Verhaltensbasiertes Whitelisting

Das Whitelisting von Verhaltensweisen oder Behaviour Whitelisting kann durch Sicherheitssoftware umgesetzt werden oder durch das Hinzufügen von Ausnahmen zu einer Liste mit nicht zugelassenen Aktionen.

Dieser Ansatz wird beispielsweise eingesetzt, um Websites, Dienste und Foren vor Bots und Hackern zu schützen. Oder auch um Systeme vor Schadsoftware und Angriffen zu bewahren, so zum Beispiel auch im Bereich E-Mail-Sicherheit und Spam. Und nicht zuletzt spielt das verhaltensbasierte Whitelisting zur Erkennung von Sicherheitsverletzungen (BDS, Breach Detection Systems) beim Schutz von Netzwerken eine Rolle.

Üblicherweise kommen bei der Abwehr von Spam-Nachrichten die inhaltsbasierte Filterung sowie Listen mit zu blockierenden IP-Adressen zum Einsatz. Da die Angreifer immer ausgefeilter bei ihren Angriffen vorgehen, kann das Blockieren aller Verhaltensweisen, die nicht auf einer Whitelist stehen, einen sehr wirksamen Schutz bieten. Dieser Ansatz erfordert jedoch Kenntnisse darüber, welche Aufgaben und Verbindungen ein System ausführen muss. Und diese müssen angepasst werden, wenn sich diese Anforderungen ändern.

Bei der Spam-Abwehr kann das Vorgehen mit Whitelisting sehr effektiv sein. So funktioniert die Vorgehensweise gut, wenn die Arten der gesendeten und empfangenen E-Mails nicht so unterschiedlich und unvorhersehbar sind, dass sie außerhalb einer Whitelist liegen, was zu falsch positiven Ergebnissen führt. Formelle E-Mail-Verfahren können diese Herangehensweise unterstützen. Die Whitelist spart in der Regel Ressourcen, da die Liste bei zulässigen Verhaltensweisen fast immer kleiner ist als bei einer Blacklist und daher weniger Aufwand beim Durchsuchen verursacht.
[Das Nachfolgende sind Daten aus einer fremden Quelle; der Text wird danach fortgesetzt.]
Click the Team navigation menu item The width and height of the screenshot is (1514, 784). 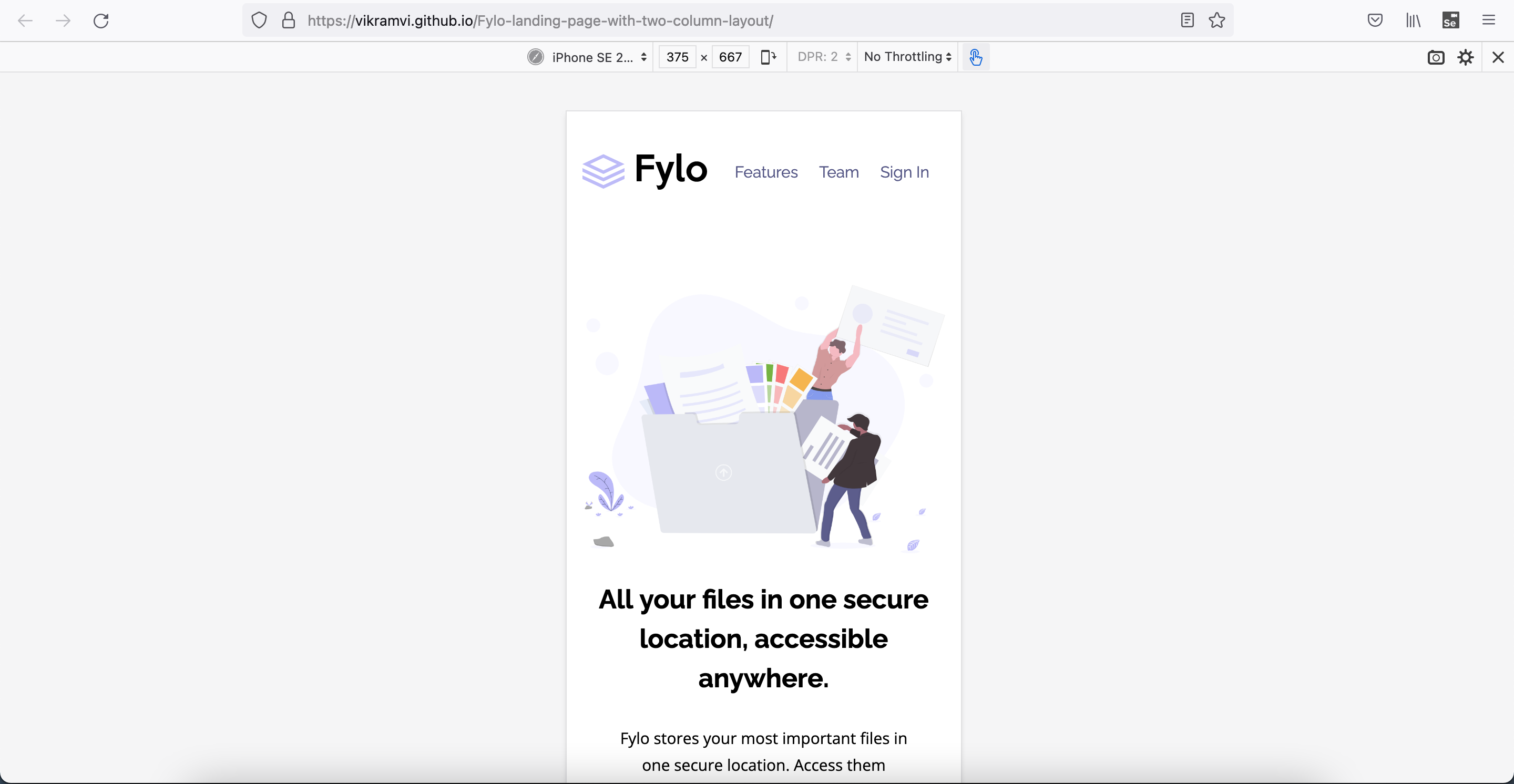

Wenn Whitelists unsachgemäß implementiert werden, können sie zu Sicherheitslücken führen. Whitelists sind am effektivsten, wenn die Anzahl der erforderlichen und zulässigen Funktionen überschaubar ist und die Sicherheitsanforderungen an die Systeme hoch sind, diese aber einfach zu erreichen sind. Eine Blacklist, die in einer solchen Situation eingesetzt sind, erfordert mehr Einrichtungszeit und Wartungsaufwand, um die große Anzahl unterschiedlicher Verhaltensweisen zu blockieren. Blacklists erfordern zudem ein umfassenderes und aktuelleres Wissen über Bedrohungen. Beide Methoden müssen gewissenhaft umgesetzt werden, um eine angemessene Sicherheit zu gewährleisten (siehe auch Verhaltensbasiertes Blacklisting).